Ramaphosa won't say if R10bn SAA bailout to be financed by Telkom share sale
The Democratic Alliance’s (DA) Alf Lees put the question to Cyril Ramaphosa in the National Assembly on Wednesday afternoon.
CAPE TOWN - Deputy President Cyril Ramaphosa has refused to say in Parliament whether Cabinet has approved a R10 billion bailout for the South African Airways (SAA) to be financed by the sale of Telkom shares.
The Democratic Alliance (DA)'s Alf Lees put the question to Ramaphosa in the National Assembly on Wednesday afternoon.
Lees asked: “I have in my possession a document marked secret… this was handed to the executive yesterday and indicates that the Minister of Finance Malusi Gigaba is planning to give SAA a R10 billion bailout, primarily by the government selling shares in Telkom… do you support the sale of a good asset to save a bad asset, and has Cabinet approved this?”
Ramaphosa first responded by saying Lees could be prosecuted for having a document meant for the executive marked secret, prompting DA chief whip John Steenhuisen to intervene.
Ramaphosa denied threatening Lees.
“The issue that Honourable lees is talking about… we continue to discuss state-owned enterprises and assets that are owned by the government…”

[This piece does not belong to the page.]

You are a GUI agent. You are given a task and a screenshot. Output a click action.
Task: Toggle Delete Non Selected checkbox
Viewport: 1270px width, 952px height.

Ramaphosa says the proposal may or may not come before Parliament and that, if it does, it will be fully addressed then.
‘MASSIVE FRAUD AT SAA’
Earlier in Parliament Deputy Finance Minister Sfiso Buthelezi said there is “massive collusion and fraud” at the SAA.

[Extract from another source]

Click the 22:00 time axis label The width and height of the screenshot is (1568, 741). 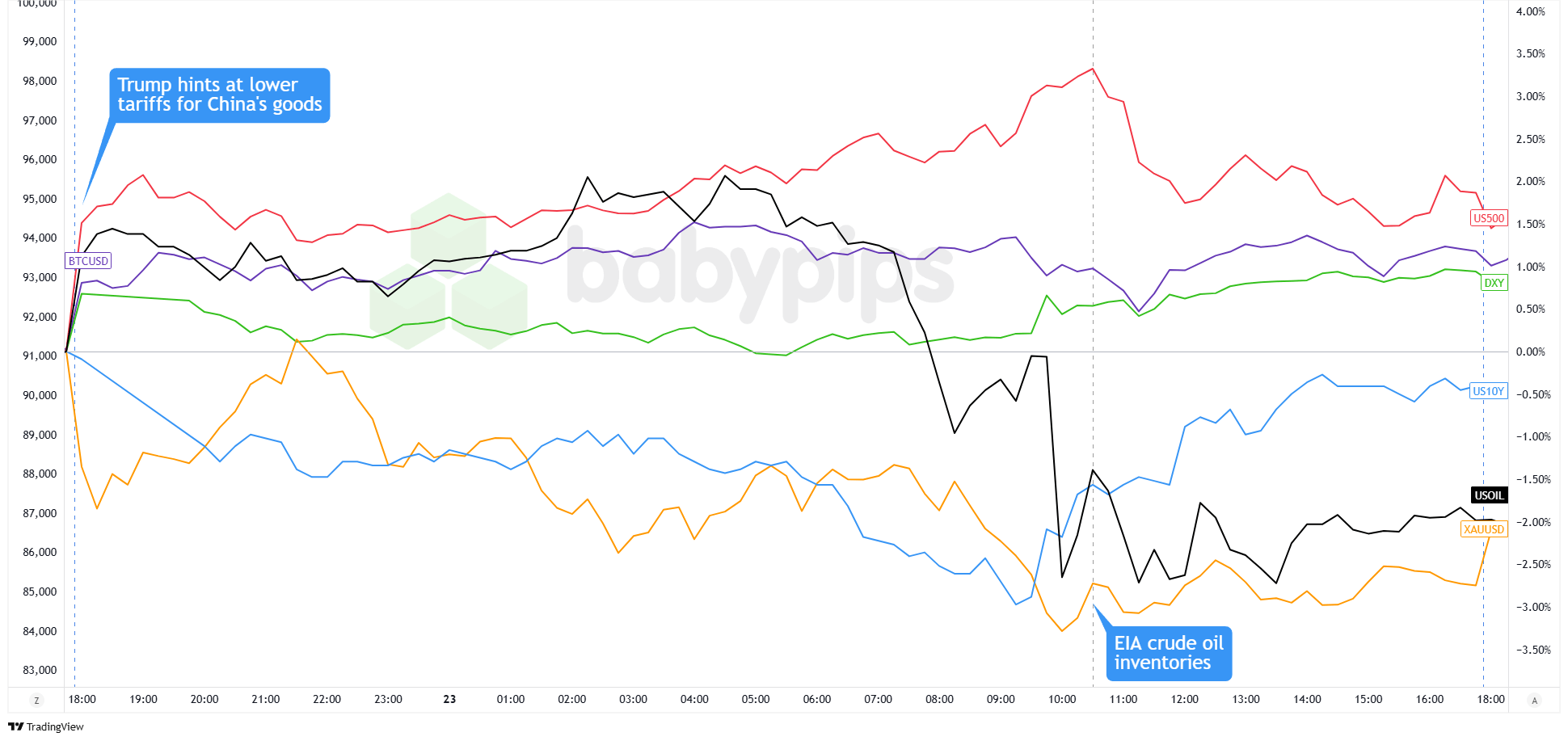pyautogui.click(x=327, y=700)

Buthelezi was answering questions at a meeting of Parliament's watchdog over government spending, the standing committee on public accounts.
SAA board chairperson Dudu Myeni and top executives faced questions on the airline's viability and governance, as well as irregular, fruitless and wasteful expenditure during the past financial year.
Buthelezi said there’s no doubt that SAA is an airline with “serious problems” – some of them legacy issues, some due to pure mismanagement, some down to criminality.
“Let me say without fear of contradicting myself there’s massive collusion and fraud at SAA – I think we are able to say that because we’ve had sight of some of the draft reports (of investigations) that have been brought to us.”
Buthelezi said SAA would not be allowed to go under and would not be privatised.
He said Cabinet was seized with the issue of a fresh capital injection to keep the airline afloat, at a time when it's battling to find the cash to pay suppliers and has nearly R7 billion in loans becoming due next month when new CEO Vuyani Jarana's also expected to come aboard.